Lin Hsin-yi (林信義), vice premier and chairman of the Council for Economic Planning and Development, is learning first hand about the Alzheimer's disease that sometimes affects Taiwan's politics.

Last week, TSU lawmakers called on Lin to step down from his posts. The pro-independence party of 13 legislators is upset with Lin for advocating allowing Taiwanese chipmakers to set up eight-inch wafer fabs in China.

They also say Lin -- while serving as minister of economic affairs -- was misled into believing that 12-inch wafer manufacturing is already the industry norm. (While many chipmakers are moving into the advanced technology, the bulk of wafers made today are still the eight-inch variety).

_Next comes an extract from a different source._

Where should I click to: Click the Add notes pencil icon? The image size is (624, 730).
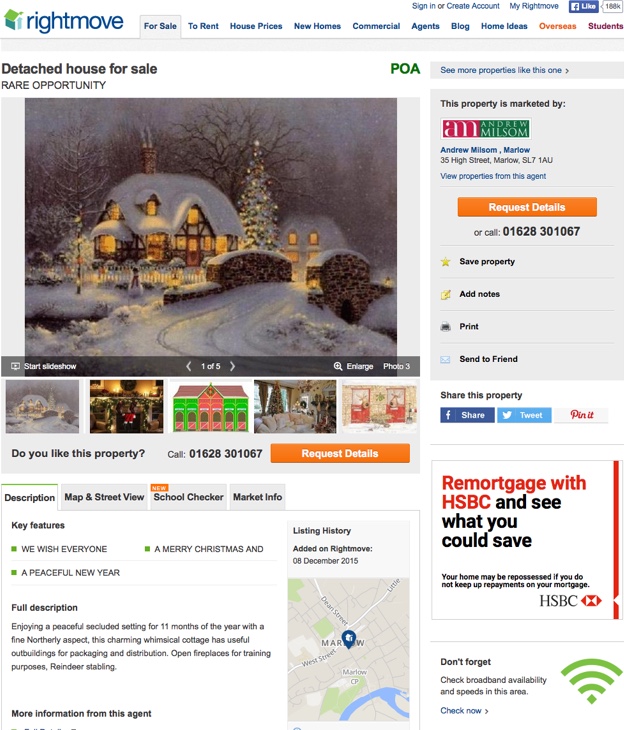[x=446, y=294]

But while the TSU has taken Lin to task for his stance on the wafer issue, many of the group's members and ideological supporters found in Lin a savior on another contentious issue two years ago.

It was Lin who recommended that the proposed Fourth Nuclear Power Plant be scrapped -- a decision that landed the DPP government in hot water with the opposition-dominated legislature and led to a constitutional interpretation by the Council of Grand Justices.

The decision -- which later had to be reversed because of the council's interpretation -- earned Lin praise from the anti-nuclear movement and demands from the opposition that he resign as economics minister.

While the TSU doesn't speak for everyone in the anti-nuclear movement, there is some overlap between the environmentalists those opposed to allowing eight-inch wafer investment in China, such as the Taiwan Association of University Professors. Also, Shu Chin-chiang (蘇進強), TSU's former spokesman and now a member of the National Security Council, supported scrapping the power plant but opposes Lin on the wafer issue.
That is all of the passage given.